一応テントもカバンに突っ込んで来たが、小さい物が一つだけだ。流石にこの中に男女で寝るのも問題だろう。
「俺は外で寝る。2人で使って良いぞ」
地面は岩場でかなり固いが、仕方ないだろう。寝袋に頼るしかないな。
「なんで?」
「いや、何でって……」
「一緒にテントで寝れば良い」
フォンは相変わらず浮世離れしているというか何というか。この辺りの価値観の違いは、元々精霊だったせいもあるのだろうか。
「マーチ、言ってやれ」
「……仕方ないわね。我慢してあげるわ」
「は?」
「今回は我慢してあげるから、テントに入りなさいって言ってるのよ」
「……正気か?」
「一応あんたの人柄は信用しているのよ。人柄というか、ヘタレさかしら。あれだけ毎日毎日女子に囲まれておいて、誰にも手を出してないんでしょ?」
「恋人でもない女子に手を出す訳がない」
「そういうとこよ」
何がだ。当然のことではないのか。まさか世の男子たちは、恋人でもない女子に手を出すのか? 俺の常識がそこまでズレているとは思っていなかった……。

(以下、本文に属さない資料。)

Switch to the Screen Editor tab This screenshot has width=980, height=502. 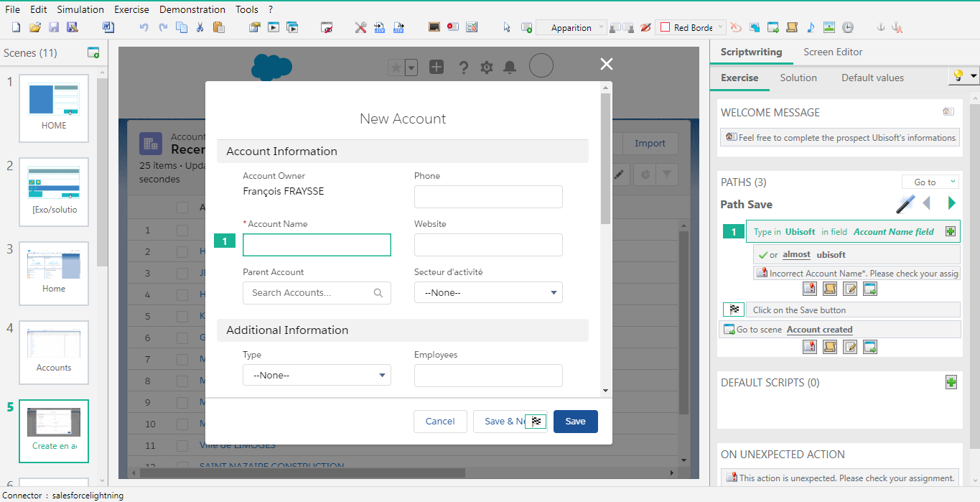point(832,52)
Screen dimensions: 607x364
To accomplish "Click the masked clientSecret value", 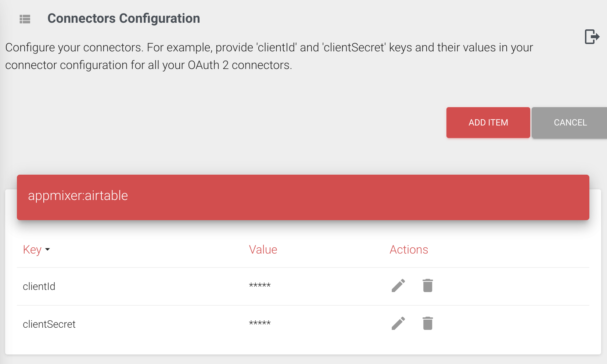I will tap(260, 324).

「プッ、何を真剣な顔で悩んでんのよ。別にあんたは間違ってないわよ。そういうところを信用してるって言ってんでしょうが」
「あ、ああ、そうだよな。俺の常識が誤っている訳ではないよな。これまでの人生が根底からひっくり返るくらいの衝撃だったぞ……」
「あんたって、頭良いのに馬鹿なのね。そういうところも含めて頭が良いもんだと思ってたわ」
自分でもそう思っていた。真面目な話、常識がズレていると先読みもズレる。一般常識も大切な知識だ。もう少し交流を広げるべきかもしれない。

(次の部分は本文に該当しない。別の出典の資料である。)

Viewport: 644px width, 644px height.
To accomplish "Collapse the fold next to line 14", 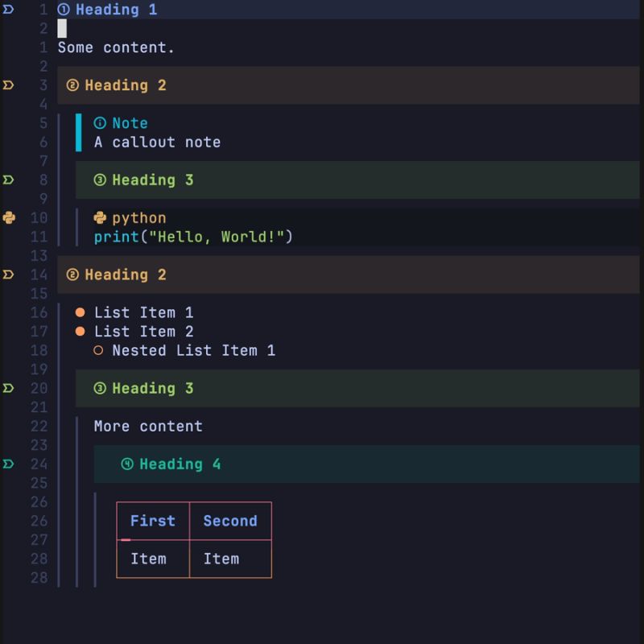I will pos(8,275).
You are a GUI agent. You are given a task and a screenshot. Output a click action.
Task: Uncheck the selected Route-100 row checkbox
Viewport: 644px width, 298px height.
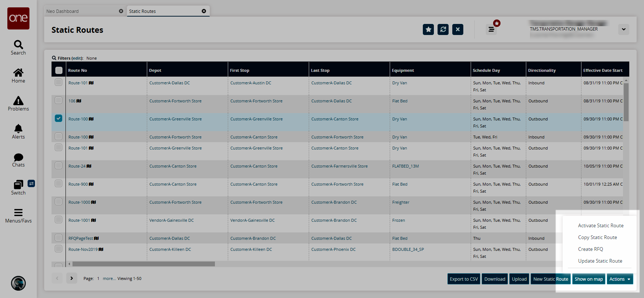pos(59,118)
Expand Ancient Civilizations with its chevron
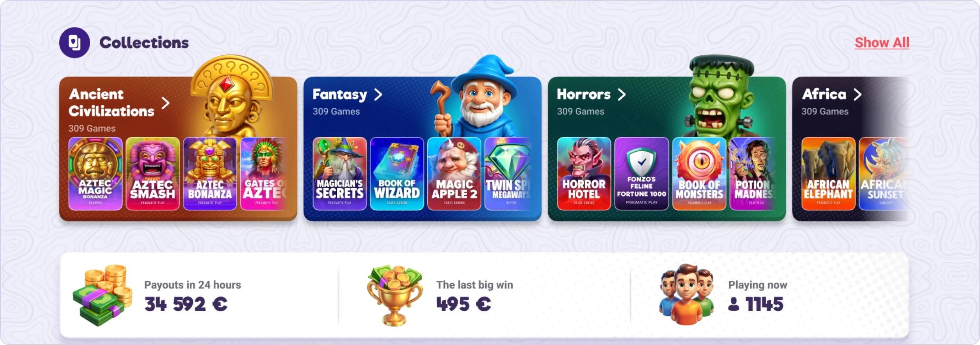The image size is (980, 345). click(x=166, y=103)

対抗戦で優勝して以降、俺に話しかけてくる生徒は増えた。そこそこ広く交友関係を持っている方だと認識していた。だが、そういう相手とはほんの少し会話をする程度の関係。友人とも呼べないような間柄だ。そうではなく、もっと気軽にクラスメイトと遊びに行ったりするような、常識的な交流をしていくべきなのかもな。
テントの奥から、マーチ、フォン、俺の順で並び、寝る準備をする。小さいテントは、3人も並ぶとほぼ隙間がなくなってしまう。必然、すぐ目の前にフォンの顔が来たので、逆側、テントの外に顔を向ける。

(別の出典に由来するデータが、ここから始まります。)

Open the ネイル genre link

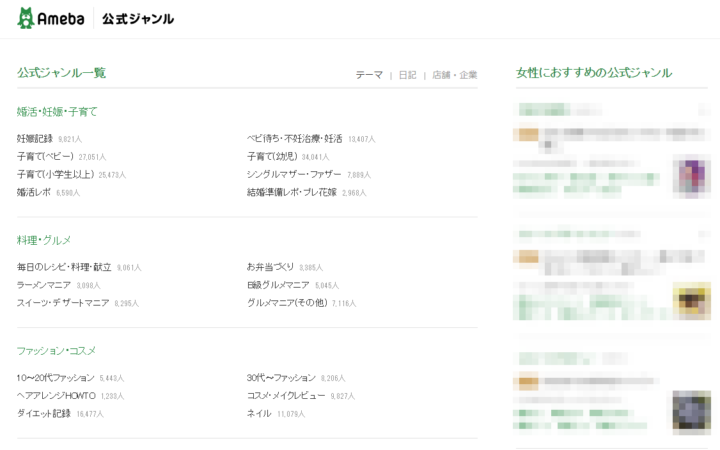point(259,413)
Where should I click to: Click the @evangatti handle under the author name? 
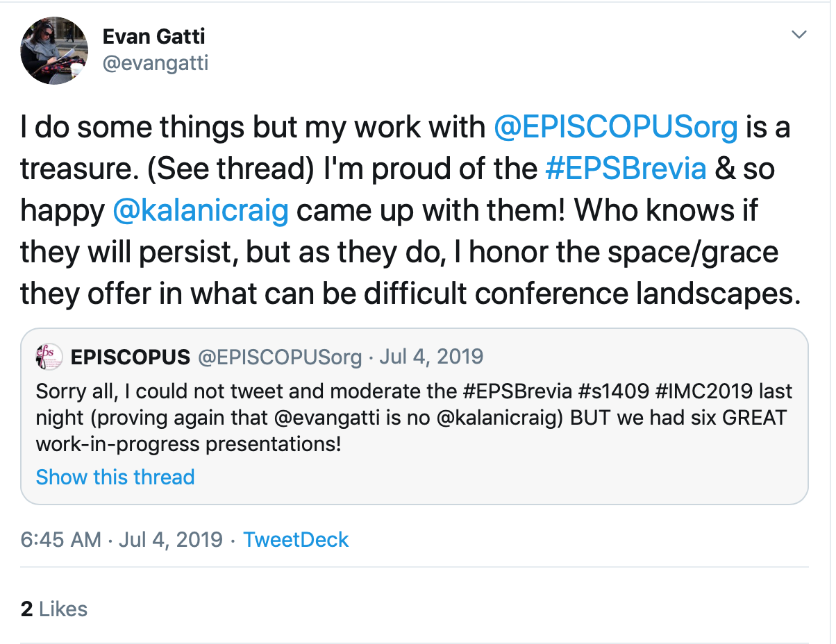[155, 64]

「あ、っていうか妖精の蜜もらってないじゃない! あんのクソ妖精ども、逃げやがったわね!?」
突如、ガバリと起き上がったマーチが叫ぶ。元気だな。俺はもう、疲労ですぐにでも眠れそうだというのに。
「今更気づいたのか」
「気づいてたんなら、あの妖精ども捕まえときなさいよ!」
「無理矢理奪い取れる物ではないだろう。渡す気がないなら、他を当たるしかない」
仮に妖精を捕まえたとして、素直に蜜の貯蔵場所を教える訳がない。我がままな子供と同じような思考をする妖精は、自分が嫌なことは絶対にしない。
命の危険を覚えるほどの拷問でもすれば別かもしれないが、そんなことをする気はない。あの妖精たちが逃げて行った以上、あいつらから蜜をもらうのは不可能だということだ。
「ぐぬぬ……」
「エレは蜜を作っていないのか?」
「この子、蜜として固められる余剰エネルギーがほとんどなかったみたいなのよね。だから、蜜は持ってないって」
やはり元々エネルギー量が少なかったか。他の妖精と比べて、遺跡内で弱るのが早かったからな。そうだとは思っていた。まあもし作っていたとしても、他の妖精に奪われていそうだ。どの道持ってはいなかっただろう。
「ま、それは明日考えよう。今日はもう疲れた。俺は寝る」
隣からは既に寝息が聞こえてきている。マーチがぎゃあぎゃあ騒ぐ中で、よく眠れるものだ。
「はあ、まあそうね。わたしも疲れてるし、おやすみ」
「ああ、おやすみ」
翌日。目を覚ますと、まだ2人は寝ていたので、起こさないようにテントから出る。真っ青な透き通る空だ。良い天気だな。精霊界の天候が人間界と同様なのかは知らないが。
体調も悪くない。腕の傷は痛むが昨日よりは大分マシになっている。あそこまで長時間解析を使用したのは初めてだったが、特に後遺症もないようだ。出来ればもうやりたくはないが。
軽く体をほぐしていると、風が吹く。急に真正面から吹いた強い風に思わず目を閉じた。風が止み、目を開ける。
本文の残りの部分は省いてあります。